Jin menarik-narik Joon memasuki kamar rawat kakek buyut mereka, dan mereka merasakan hal yang berbeda darinya. Sepertinya Kihang tidak lagi pikun. Keduanya terbengong di dekat pintu.
"Kalian berdua sedang apa di situ? Ayo ke sini!" ucap Kihang, bersemangat meski suaranya bergetar karena tua. Dia berkata, "Beri salam. Ini teman—eh, cucunya temanku." dan memperkenalkan Jinhee pada kedua cicitnya yang baru datang itu.
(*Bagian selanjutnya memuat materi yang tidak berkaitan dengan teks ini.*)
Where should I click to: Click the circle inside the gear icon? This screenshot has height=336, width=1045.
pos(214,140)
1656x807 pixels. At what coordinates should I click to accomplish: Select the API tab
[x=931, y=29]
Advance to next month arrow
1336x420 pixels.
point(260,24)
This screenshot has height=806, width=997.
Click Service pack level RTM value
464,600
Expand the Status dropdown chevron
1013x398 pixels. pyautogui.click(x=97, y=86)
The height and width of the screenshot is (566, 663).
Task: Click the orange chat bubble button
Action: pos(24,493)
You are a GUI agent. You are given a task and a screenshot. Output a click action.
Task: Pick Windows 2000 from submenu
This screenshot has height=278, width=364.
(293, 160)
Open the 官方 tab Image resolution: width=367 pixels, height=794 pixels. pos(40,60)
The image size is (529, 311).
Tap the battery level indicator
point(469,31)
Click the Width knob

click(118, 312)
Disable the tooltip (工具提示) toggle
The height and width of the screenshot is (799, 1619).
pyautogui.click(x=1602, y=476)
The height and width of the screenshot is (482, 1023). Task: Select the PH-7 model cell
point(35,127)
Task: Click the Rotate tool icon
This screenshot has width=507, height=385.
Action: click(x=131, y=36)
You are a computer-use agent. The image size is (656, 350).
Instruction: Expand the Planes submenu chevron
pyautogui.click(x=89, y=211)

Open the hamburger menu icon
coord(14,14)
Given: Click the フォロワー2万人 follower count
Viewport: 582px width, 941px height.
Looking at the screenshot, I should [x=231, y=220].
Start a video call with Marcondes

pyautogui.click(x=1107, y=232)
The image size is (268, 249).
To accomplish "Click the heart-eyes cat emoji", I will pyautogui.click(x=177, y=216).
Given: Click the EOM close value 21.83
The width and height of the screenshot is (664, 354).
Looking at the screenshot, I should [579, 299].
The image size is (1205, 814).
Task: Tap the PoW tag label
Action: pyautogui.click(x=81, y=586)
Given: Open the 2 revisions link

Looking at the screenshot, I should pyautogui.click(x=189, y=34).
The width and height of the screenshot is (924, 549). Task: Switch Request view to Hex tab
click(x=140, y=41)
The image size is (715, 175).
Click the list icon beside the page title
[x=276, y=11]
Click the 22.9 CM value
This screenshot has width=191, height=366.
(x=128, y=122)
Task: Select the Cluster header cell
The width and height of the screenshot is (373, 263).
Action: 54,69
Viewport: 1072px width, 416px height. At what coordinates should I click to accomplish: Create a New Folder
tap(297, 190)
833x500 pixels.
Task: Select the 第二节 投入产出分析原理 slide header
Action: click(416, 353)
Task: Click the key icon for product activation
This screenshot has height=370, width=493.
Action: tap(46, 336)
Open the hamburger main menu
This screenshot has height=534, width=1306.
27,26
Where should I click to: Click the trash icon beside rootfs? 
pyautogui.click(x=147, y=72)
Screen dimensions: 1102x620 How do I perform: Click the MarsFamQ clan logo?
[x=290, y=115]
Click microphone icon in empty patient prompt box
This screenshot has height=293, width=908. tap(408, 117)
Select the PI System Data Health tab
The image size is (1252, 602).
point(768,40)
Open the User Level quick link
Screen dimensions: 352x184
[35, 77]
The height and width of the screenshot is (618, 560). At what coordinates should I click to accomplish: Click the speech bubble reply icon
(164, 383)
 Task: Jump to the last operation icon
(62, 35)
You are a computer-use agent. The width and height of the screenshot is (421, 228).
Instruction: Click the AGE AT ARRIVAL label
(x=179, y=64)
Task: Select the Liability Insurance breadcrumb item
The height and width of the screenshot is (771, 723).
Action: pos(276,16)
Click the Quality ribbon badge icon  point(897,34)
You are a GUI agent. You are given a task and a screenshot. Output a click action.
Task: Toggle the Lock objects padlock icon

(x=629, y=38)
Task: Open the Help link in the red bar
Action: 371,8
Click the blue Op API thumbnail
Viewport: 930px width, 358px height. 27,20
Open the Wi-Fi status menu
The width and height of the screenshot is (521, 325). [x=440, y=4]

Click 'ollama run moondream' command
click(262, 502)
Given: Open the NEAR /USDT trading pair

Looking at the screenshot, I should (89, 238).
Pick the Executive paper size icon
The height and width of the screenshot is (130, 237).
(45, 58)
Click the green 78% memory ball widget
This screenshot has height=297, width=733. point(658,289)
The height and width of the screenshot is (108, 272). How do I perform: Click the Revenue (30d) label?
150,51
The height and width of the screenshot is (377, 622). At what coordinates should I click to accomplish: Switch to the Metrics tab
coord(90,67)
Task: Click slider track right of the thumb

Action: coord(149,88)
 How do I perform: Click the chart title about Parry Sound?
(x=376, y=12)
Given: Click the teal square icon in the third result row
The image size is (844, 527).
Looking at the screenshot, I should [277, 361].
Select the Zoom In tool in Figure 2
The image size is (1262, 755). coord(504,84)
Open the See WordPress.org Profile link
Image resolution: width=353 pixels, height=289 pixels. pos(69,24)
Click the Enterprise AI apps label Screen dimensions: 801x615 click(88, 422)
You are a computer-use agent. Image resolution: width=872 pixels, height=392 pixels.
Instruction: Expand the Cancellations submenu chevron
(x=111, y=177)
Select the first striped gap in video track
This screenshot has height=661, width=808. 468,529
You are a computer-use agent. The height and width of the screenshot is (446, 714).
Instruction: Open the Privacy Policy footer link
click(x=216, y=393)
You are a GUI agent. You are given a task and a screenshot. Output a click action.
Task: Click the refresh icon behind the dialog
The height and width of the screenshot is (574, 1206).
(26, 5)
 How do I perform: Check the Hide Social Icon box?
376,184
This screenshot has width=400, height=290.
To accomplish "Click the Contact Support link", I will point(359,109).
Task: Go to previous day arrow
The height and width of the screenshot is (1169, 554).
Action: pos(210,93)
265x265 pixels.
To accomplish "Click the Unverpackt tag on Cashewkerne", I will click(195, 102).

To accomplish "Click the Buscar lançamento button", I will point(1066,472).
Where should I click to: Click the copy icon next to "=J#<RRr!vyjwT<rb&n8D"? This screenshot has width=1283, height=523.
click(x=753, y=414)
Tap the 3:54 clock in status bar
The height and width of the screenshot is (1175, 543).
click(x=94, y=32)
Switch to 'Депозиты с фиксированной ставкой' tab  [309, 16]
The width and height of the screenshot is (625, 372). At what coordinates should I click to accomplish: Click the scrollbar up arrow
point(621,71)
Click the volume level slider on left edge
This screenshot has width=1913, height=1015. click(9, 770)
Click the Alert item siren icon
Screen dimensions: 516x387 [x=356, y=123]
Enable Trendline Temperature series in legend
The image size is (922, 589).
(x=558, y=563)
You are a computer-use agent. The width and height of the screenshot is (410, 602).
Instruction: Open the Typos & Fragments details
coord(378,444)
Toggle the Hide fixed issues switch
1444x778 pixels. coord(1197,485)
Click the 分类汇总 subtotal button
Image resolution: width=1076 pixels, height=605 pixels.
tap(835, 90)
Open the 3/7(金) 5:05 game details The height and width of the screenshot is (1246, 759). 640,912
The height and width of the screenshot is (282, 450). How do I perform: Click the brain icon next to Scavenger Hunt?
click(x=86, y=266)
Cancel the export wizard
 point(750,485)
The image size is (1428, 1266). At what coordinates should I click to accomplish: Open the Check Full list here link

Mata dan kepala Joon berputar kesal. Sambil mengetuk-ngetuk lantai dengan sepatu, dia bergumam, "Yang membawanya ke sini itu aku lho, Harabeoji."
Jin terkekeh.
Jinhee menahan tawa.
"Oh?!" Kihang tercengang. "Kalian berdua saling kenal? Kalau begitu, artinya—"
"Ya," Jinhee mengangguk. Dia memberi tahu bahwa Joon mengetahui identitas dirinya yang bukan manusia, pada Kihang, lewat anggukan itu.
Kihang bertepuk tangan sambil bengong.
Jin melompat ke ranjang kakek buyutnya. Dia bercerita, "Harabeoji, Noona ini adalah pacarnya Hyung. Iya, kan, Hyung?"
Entahlah, Joon harus berkata apa.
Kihang tertawa karenanya. Bagaimana mungkin seseorang yang adalah temannya menjadi pacar cicitnya? LUAR BIASA. Dan dia terbatuk karena tawa itu.
"Aduh, Harabeoji, tertawanya biasa saja," Joon segera membawakan minum dan menepuk-nepuk punggung kakek buyutnya dengan lembut.
Jinhee senang melihatnya.
Setelah Kihang selesai minum, Jin berkomentar, "Ngomong-ngomong, sekarang Harabeoji sudah sembuh ya? Padahal tadi Harabeoji memanggil Hyung dengan sebutan 'Hyung'." Jin manyun-manyun, menertawakan kakek buyutnya.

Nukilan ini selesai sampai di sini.